Aelios stared at her, hating her calm certainty. Yet even as he hated, he wondered if she was right.

Because the longer he wore the silks, the longer he walked as they taught, the easier it became. His body obeyed the lessons more readily, his gestures flowed with less thought. The boy in him screamed, but the reflection in the mirror smiled back with a woman’s grace.

And in the silence of night, when all others slept, Aelios would touch the jewels at his throat, the smooth fabric against his skin, and whisper to himself, trembling:

“I am still me. I am still Aelios.”

But with each passing day, he feared that truth slipping further away.

A month had passed.

Aelios was no longer called Aelios. That name belonged to a boy long forgotten in a distant village, whose ashes lived only in memory. The women of the harem called her Aelia now, a name chosen by the silver-haired matron herself. Soft, elegant, foreign to the King’s tongue, perfect for the jewel they had shaped.

And shaped she was.

The body that once bore the wiry strength of a hunter had melted into curves both delicate and alluring. Silks clung to her softened frame, drawing the eye to her waist, to the swell of her hips, to the line of her throat adorned in gold and pearls. Her face, once sharp with defiance, now glowed with the polish of kohl-lined eyes and painted lips. Even her voice, when she spoke, was a lilting melody, refined through endless correction.
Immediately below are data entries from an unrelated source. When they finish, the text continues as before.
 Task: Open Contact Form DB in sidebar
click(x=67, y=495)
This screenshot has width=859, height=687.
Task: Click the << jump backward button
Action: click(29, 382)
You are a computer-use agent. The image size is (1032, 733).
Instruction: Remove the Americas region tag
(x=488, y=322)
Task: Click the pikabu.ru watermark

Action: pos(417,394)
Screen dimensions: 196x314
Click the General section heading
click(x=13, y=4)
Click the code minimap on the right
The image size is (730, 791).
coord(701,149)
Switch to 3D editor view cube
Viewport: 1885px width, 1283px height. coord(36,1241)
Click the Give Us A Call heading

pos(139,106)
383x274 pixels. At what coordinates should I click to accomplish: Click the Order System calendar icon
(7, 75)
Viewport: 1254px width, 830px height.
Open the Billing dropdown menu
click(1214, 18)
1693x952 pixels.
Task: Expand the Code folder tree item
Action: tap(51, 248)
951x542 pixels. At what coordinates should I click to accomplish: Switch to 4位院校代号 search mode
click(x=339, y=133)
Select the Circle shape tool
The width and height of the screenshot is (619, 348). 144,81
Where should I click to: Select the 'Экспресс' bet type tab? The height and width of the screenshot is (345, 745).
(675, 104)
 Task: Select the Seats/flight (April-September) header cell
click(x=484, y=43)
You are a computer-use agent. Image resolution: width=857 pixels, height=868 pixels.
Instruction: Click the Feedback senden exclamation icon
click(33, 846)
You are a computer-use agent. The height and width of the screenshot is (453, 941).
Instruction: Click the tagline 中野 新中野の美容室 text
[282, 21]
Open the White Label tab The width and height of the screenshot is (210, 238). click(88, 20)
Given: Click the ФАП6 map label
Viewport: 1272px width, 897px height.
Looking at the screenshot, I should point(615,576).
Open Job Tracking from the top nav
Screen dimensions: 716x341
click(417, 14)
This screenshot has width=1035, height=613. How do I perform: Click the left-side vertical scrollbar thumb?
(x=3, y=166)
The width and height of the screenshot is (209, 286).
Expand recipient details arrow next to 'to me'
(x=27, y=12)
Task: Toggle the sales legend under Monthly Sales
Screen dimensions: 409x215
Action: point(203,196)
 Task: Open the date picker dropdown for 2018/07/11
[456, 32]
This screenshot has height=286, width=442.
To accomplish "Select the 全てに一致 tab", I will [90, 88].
She had become what they wanted her to be.

That night was a feast in the King’s honor. The great hall blazed with torches, shadows dancing across marble pillars. Music filled the air, flutes, lutes, and the distant beating of drums. One by one, the women of the harem were presented, each stepping forward with measured grace, veiled, perfumed, and adorned like goddesses of distant lands.

When Aelia’s turn came, the hall hushed.

She walked slowly, her steps guided by weeks of training, her head bowed just enough to suggest modesty, her movements a flowing current of silk and gold. The King leaned forward upon his throne, his gaze fixed upon her alone.

“Who is she?” he asked in his deep, commanding voice.

The captain of the guard bowed low. “She is newly trained, my lord. A treasure from distant lands. Exotic… pure.”

The King’s lips curved into a smile. “Then tonight, she is mine.”

The words rang through the chamber like a sentence. The women of the harem bowed their heads. The soldiers exhaled, relief mixed with fear, Aelia had been chosen. The King had not seen the mistake, nor the truth.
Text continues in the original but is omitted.